Nathan is originally from Phoenix, Arizona. He received his B.S. in Human Health
from Arizona State University in 2008, then worked in non-profit organizations
for five years, focusing on HIV and mental illness before obtaining his J.D. from
the University of Chicago Law School in 2016.
During law school, Nathan participated in the Mandel Legal Aid Clinic’s Exoneration Project, where he co-wrote the petition for post-conviction relief which led to the successful release and exoneration of Ben Baker in January 2016. Nathan also worked in the International Human Rights Clinic, conducting research into the inclusion of women’s rights in modern constitutional reform processes, and the subsequent legislative implementation of those rights. Nathan and his team presented their findings in May 2016 to UN-Women in New York.

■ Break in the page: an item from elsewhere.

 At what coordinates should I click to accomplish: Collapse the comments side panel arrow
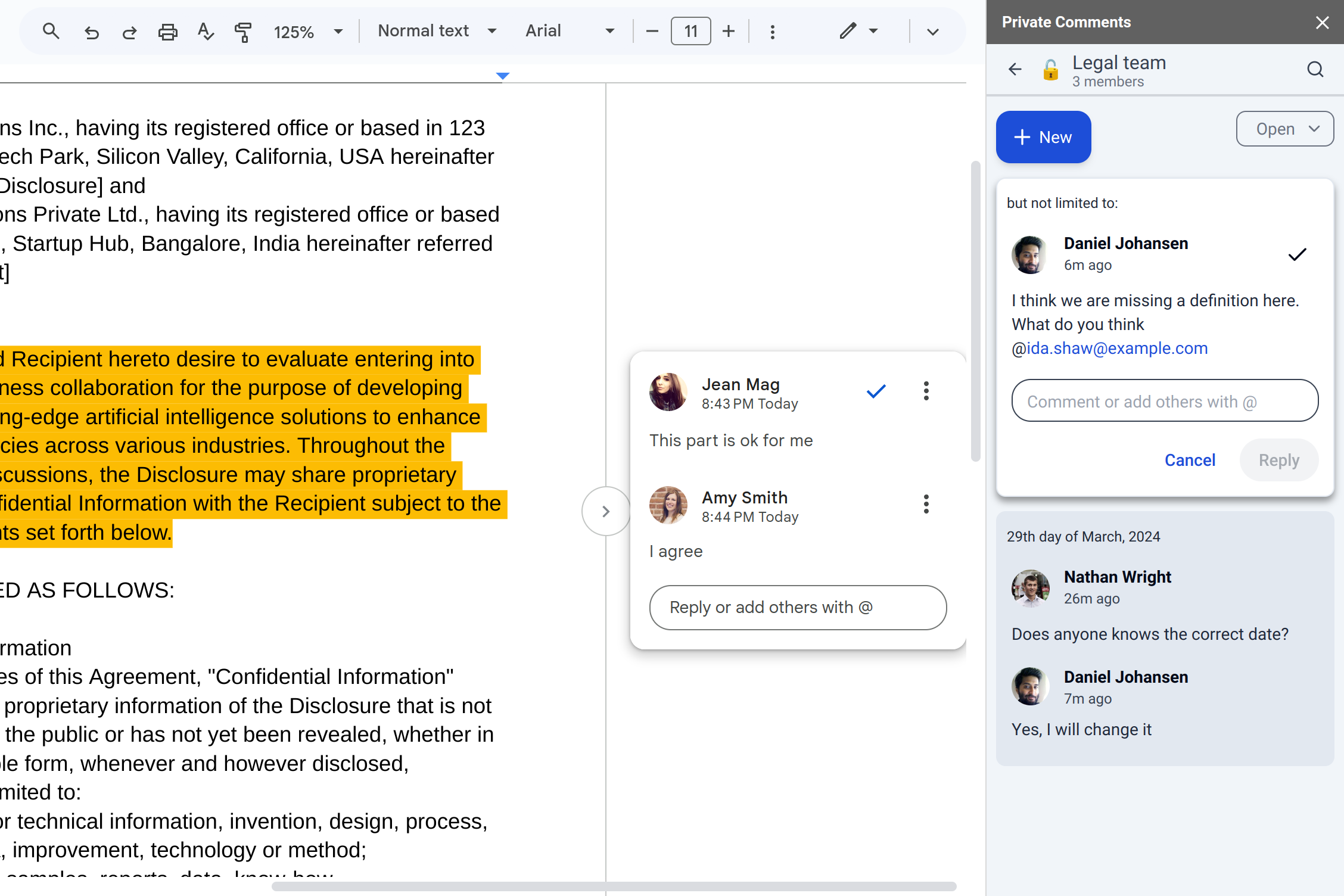[605, 511]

Nathan interned with several public interest organizations—including the ACLU Capital Punishment Project, the International Refugee Assistance Project, ACLU of Illinois, and the Louisiana Capital Assistance Center —and completed over 500 hours of pro bono work during his law school career. He also worked as a summer intern for Loevy & Loevy, a pre-eminent civil rights litigation firm in Chicago, where he worked on cases involving police misconduct, prisoners’ rights, prison health care administration, the False Claims Act, and employment discrimination.
While attending law school, Nathan also completed a graduate certificate from the Graduate Program in Health Administration and Policy from the University of Chicago School of Social Service Administration. Through this program, Nathan worked as a research assistant in the Center for Interdisciplinary Inquiry and Innovation in Sexual and Reproductive Health (Ci3) at the University of Chicago, researching syndemic health concerns for multiple-minority status people on the South Side of Chicago.

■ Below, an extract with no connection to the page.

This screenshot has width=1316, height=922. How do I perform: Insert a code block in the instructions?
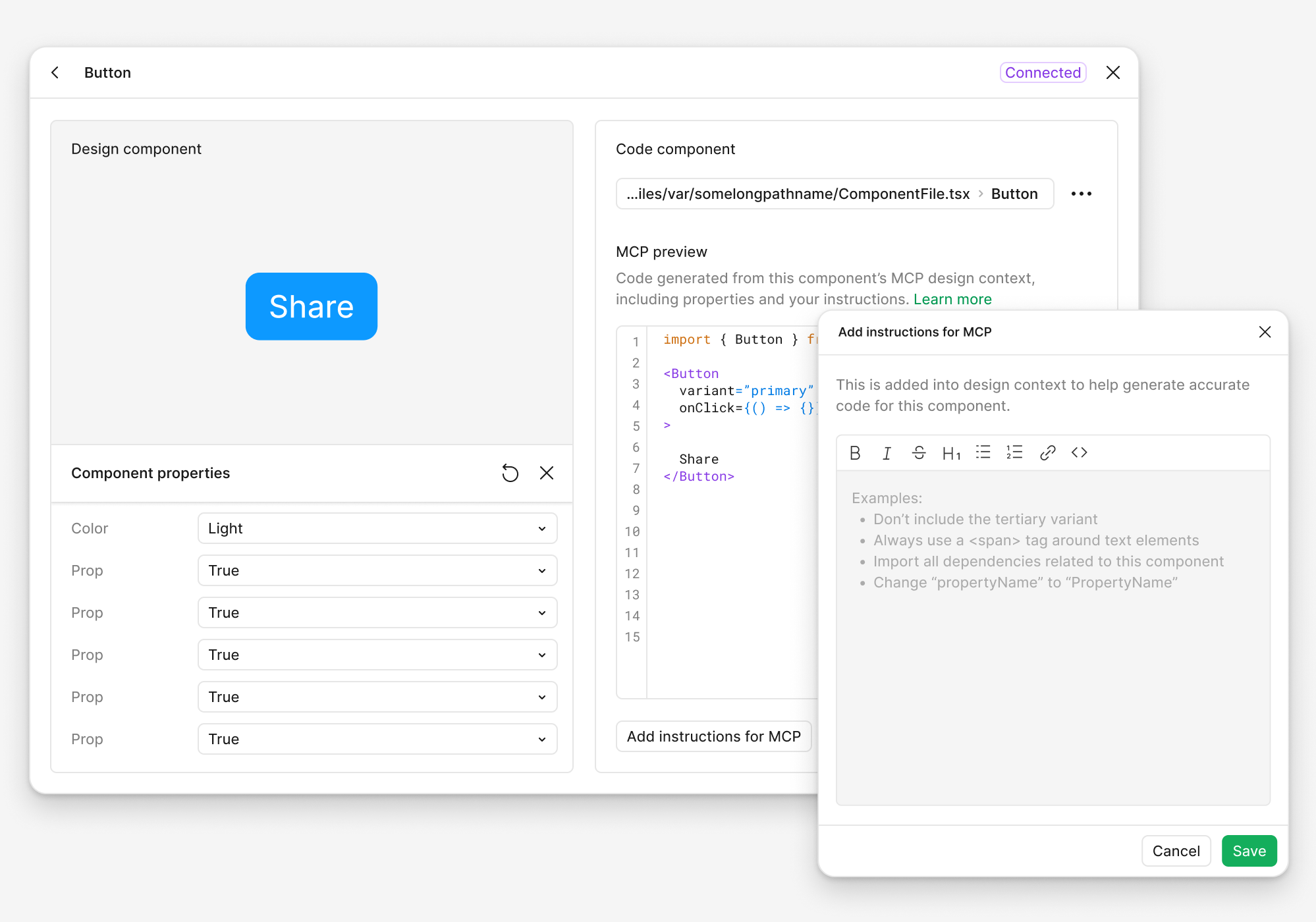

For his dedication and work in the public interest during law school, Nathan received the 2015 2L Public Service Award, the 2015 Norval Morris Public Interest Fellowship, and the 2016 James C. Hormel Public Service Award. He was also named the 2014-2015 Ray E. Brown Fellow, and the 2015-2016 Arthur Quern Fellow by the Graduate Program in Health Administration and Policy.
Nathan is excited to have the opportunity to work on behalf of wrongfully convicted persons in West Virginians. He is very proud to have a position named in honor of Justice Franklin D. Cleckley.